Heavy Elastica soil-supported with lifting load and bending moment applied to an end: a new analytical approach for very large displacements and experimental validation

The Heavy Elastica problem is a classical issue and has been addressed by many authors. The only analytical approach applied is the perturbative method, and the expansion through Taylor's series is the most recurrent technique. This transforms the nonlinear differential problem into a system of nonlinear (trigonometric) algebraic equations to compute the expansion coefficients. The main disadvantage is that the size of the obtained nonlinear systems is equal to the degree of the series expansion of the solution; therefore, to gain a good accuracy, it is necessary to manage the series expansion up to a considerable degree.

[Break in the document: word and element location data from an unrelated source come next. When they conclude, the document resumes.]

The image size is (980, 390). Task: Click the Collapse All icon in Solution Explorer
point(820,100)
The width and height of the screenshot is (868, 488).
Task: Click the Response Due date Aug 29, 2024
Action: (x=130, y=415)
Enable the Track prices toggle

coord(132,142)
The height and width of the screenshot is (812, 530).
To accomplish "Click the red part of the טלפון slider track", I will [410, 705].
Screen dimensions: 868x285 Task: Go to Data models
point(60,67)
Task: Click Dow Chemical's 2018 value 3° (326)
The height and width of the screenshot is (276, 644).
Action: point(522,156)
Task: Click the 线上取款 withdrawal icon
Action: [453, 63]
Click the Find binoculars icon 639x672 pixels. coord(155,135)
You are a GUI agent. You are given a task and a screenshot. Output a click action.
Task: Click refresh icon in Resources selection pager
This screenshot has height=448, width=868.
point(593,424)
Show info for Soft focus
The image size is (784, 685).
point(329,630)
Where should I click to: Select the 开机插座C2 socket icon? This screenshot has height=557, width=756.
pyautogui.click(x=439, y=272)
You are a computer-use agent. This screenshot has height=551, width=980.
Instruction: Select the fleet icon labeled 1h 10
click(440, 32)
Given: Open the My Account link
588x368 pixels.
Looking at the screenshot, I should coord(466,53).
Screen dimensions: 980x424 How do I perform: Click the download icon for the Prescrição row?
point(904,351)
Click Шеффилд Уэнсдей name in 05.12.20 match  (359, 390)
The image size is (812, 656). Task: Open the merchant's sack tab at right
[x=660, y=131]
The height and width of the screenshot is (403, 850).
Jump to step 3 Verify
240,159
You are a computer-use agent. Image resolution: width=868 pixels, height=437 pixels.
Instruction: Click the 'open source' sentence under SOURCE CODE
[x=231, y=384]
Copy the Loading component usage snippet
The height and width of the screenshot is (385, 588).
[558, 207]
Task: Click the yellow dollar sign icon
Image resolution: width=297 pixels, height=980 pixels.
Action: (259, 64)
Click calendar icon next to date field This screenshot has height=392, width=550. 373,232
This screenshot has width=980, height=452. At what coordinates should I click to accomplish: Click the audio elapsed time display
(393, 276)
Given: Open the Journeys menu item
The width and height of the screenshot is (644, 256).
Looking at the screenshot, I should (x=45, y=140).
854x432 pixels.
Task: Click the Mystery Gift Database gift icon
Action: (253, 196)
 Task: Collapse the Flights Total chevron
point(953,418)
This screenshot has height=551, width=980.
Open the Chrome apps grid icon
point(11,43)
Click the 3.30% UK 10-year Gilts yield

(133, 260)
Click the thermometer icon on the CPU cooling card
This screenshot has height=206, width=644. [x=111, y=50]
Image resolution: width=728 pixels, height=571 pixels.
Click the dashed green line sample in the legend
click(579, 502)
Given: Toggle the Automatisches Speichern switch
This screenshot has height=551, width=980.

Possibly for this reason, the use of perturbative techniques has gradually been abandoned and many authors have addressed the problem of Heavy Elastica with numerical methods. In this paper, a new analytical method based on the parabolic curvilinear abscissa mapping is presented. The result is that the problem of the Heavy Elastica takes on the same complexity as the well-known Elastica problem (concentrated forces and moment applied) and is therefore solved. The proposed method is compared with the Runge-Kutta integration approach and finite element results, showing the correctness of the solution suggested and its remarkable computational advantage. A further comparison is carried out by means of a number of experimental tests that agree with the analytical expected values. By expressing the proposed solution in a dimensionless form, Design Charts are given; they provide the results in the whole field of the domain, so that both kinematic and static variables can be deduced without computer aid.